Play it again (photogramme)




Montage vidéo de 2 mn 20.






Troisième volet de la série Ice, Play it again met en scène, au même titre que Pardon me, boy, la championne de patin à glace et vedette hollywoodienne Sonja Henie.

Le montage s’attarde plus particulièrement sur un ensemble de figures acrobatiques réalisées par la jeune athlète sur la glace. Enchaînant, grâce à des jeux d’allers et retours dans la continuité des plans une combinaison de pas et de pirouettes à un rythme effréné, il complexifie considérablement sa prestation pour la transformer en un numéro de très haute voltige. Toujours plus complexes, les figures se succèdent à un rythme inhumain et haletant au gré d’une dynamique que ne manque pas de renforcer la musique que joue un orchestre, relégué la plupart du temps hors champ, mais semblant exiger toujours plus de la danseuse à travers le tempo imposé pour mieux la pousser dans ses limites physiques. Un effet comique finit par se dégager de cette difficulté toujours accrue qui, au même titre que celle de la patineuse, contribue à souligner la virtuosité du montage et des moyens qu’il met en œuvre volontairement laissés plus ou moins visibles pour engager un jugement technique digne d’une compétition sportive.
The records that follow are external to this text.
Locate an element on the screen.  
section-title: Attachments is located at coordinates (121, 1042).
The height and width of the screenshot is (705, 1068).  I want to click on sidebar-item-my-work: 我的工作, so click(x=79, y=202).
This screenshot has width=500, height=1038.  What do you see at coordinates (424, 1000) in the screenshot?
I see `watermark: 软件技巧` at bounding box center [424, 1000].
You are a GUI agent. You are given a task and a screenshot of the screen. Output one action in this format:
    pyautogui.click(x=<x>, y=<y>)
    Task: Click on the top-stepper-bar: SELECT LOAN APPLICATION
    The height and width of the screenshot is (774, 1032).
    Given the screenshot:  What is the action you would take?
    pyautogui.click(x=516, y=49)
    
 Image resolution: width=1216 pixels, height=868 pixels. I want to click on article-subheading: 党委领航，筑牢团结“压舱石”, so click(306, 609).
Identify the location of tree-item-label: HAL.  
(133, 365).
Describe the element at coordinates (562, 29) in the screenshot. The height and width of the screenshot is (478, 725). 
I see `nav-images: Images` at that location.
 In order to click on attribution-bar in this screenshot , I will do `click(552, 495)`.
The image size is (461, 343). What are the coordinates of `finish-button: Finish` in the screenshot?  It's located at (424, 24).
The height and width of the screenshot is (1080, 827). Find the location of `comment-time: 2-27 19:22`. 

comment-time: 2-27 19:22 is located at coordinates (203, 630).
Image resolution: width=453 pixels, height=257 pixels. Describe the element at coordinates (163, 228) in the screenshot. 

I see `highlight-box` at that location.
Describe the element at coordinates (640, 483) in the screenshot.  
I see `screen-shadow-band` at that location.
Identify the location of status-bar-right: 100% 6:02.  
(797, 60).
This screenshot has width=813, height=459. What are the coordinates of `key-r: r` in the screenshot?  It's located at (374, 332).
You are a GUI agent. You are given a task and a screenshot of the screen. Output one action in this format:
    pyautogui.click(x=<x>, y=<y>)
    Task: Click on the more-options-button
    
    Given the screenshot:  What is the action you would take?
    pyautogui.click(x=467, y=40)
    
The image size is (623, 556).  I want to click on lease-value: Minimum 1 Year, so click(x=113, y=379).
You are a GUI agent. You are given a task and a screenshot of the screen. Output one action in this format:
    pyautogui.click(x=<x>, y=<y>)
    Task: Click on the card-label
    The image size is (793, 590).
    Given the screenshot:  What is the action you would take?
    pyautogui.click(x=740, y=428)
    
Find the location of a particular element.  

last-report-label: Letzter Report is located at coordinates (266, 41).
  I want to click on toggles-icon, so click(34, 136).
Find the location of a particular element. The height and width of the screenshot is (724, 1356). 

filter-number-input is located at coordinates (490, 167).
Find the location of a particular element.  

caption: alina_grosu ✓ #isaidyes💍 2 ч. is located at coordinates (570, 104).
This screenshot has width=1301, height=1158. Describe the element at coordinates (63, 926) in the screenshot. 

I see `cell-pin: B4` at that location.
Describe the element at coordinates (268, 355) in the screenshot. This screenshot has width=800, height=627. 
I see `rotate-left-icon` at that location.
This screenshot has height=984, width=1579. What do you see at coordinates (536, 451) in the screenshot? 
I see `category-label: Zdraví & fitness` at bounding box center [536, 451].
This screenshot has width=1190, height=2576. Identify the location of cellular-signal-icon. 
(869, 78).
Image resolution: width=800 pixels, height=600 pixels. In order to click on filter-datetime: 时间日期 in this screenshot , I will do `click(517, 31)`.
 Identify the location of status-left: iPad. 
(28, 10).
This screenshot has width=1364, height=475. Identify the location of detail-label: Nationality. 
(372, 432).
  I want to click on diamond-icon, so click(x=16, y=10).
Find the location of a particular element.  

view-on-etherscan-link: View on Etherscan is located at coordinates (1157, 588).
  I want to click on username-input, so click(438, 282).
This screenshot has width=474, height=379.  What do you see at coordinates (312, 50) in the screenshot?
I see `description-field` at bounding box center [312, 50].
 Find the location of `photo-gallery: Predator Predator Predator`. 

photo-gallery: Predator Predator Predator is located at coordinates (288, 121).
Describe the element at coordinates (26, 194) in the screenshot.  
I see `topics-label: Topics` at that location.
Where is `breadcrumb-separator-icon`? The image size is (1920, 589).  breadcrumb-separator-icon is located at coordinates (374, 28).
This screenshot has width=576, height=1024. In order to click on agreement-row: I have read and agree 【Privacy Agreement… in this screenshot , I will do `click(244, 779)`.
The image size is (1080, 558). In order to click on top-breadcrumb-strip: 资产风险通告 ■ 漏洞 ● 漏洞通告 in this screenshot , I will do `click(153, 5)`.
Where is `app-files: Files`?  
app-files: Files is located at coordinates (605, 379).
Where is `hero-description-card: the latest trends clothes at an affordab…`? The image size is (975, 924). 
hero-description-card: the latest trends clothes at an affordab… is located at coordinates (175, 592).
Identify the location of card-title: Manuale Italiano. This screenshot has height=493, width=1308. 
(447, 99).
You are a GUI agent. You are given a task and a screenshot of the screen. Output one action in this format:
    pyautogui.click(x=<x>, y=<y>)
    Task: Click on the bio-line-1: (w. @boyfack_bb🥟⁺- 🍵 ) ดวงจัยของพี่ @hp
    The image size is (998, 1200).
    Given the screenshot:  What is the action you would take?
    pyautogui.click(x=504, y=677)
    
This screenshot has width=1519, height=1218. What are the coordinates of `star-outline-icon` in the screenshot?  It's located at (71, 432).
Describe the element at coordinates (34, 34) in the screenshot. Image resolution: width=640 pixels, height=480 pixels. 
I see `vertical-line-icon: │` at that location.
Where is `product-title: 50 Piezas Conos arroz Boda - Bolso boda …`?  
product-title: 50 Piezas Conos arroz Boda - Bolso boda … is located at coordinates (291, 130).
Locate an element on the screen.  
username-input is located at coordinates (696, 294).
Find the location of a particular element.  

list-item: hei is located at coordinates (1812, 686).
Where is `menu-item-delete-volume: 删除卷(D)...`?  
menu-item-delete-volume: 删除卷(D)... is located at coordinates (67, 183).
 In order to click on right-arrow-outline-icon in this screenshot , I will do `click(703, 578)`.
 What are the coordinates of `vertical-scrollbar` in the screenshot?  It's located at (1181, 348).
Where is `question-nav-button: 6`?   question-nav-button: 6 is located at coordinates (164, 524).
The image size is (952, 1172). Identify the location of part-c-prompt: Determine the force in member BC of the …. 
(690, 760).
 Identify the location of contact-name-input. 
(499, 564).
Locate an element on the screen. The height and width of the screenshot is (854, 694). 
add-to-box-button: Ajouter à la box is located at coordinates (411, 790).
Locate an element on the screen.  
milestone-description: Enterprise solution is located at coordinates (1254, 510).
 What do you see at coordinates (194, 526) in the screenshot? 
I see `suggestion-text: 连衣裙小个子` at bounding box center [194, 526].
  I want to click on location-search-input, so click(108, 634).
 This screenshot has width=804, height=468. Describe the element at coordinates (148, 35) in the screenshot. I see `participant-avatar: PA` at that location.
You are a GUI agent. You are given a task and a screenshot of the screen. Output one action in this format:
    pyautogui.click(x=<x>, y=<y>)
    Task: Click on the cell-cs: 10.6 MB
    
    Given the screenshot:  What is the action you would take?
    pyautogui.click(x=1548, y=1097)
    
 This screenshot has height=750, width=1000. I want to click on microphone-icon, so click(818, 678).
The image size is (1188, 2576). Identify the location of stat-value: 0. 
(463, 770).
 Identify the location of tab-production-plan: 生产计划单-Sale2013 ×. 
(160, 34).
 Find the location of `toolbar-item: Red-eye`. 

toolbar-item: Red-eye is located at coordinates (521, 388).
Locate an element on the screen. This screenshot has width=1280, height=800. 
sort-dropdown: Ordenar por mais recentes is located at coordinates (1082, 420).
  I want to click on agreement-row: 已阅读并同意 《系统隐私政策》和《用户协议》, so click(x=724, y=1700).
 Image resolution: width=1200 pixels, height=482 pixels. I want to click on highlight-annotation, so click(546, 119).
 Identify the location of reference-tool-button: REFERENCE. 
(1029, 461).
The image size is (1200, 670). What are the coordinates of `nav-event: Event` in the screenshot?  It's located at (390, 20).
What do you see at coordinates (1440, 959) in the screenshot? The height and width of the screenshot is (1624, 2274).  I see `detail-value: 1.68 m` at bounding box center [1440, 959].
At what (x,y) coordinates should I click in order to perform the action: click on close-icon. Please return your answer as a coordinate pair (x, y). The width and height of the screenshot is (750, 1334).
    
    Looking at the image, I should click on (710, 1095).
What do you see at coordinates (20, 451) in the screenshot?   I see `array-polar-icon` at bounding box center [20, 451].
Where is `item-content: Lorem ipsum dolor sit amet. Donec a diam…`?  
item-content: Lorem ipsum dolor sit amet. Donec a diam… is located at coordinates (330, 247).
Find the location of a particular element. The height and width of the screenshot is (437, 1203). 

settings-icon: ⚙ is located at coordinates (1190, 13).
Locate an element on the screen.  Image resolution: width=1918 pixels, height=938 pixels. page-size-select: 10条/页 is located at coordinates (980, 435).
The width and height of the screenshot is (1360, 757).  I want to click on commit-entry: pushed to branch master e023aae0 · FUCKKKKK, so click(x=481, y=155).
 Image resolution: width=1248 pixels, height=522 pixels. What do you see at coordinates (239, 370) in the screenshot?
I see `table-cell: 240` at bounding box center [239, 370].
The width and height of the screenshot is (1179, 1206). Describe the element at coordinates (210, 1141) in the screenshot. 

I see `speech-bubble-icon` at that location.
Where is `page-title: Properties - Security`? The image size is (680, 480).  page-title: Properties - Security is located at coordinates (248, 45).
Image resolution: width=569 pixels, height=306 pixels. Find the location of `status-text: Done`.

Tout en commentant l’effet extrêmement incitatif de la musique qui accompagne le numéro et que redouble le plaisir du spectateur à voir s’enchaîner les morceaux de bravoure, le titre de l’œuvre propose une référence à l’une des répliques les plus célèbres de Casablanca de Michael Curtiz qui fut réalisé quelques mois à peine après le film de Bruce Humberstone. Conformément au sujet du film reposant sur une tension entre amour et devoir, entre la liberté d’assumer ses désirs et l’obligation de suivre une certaine ligne morale – ainsi qu’aux thèmes déployés dans Coming out, le montage principal de la série Ice, traduisant l’exaltation d’assumer une sexualité préalablement tue -, le numéro acrobatique propose, à travers ses va-et-vient incessants, la matérialisation d’un sentiment d’indécision, engageant ses logiques de revirements et, comme chez Curtiz, de retour dans le temps, ainsi que ce qui peut apparaître, comme une forme finale de résolution.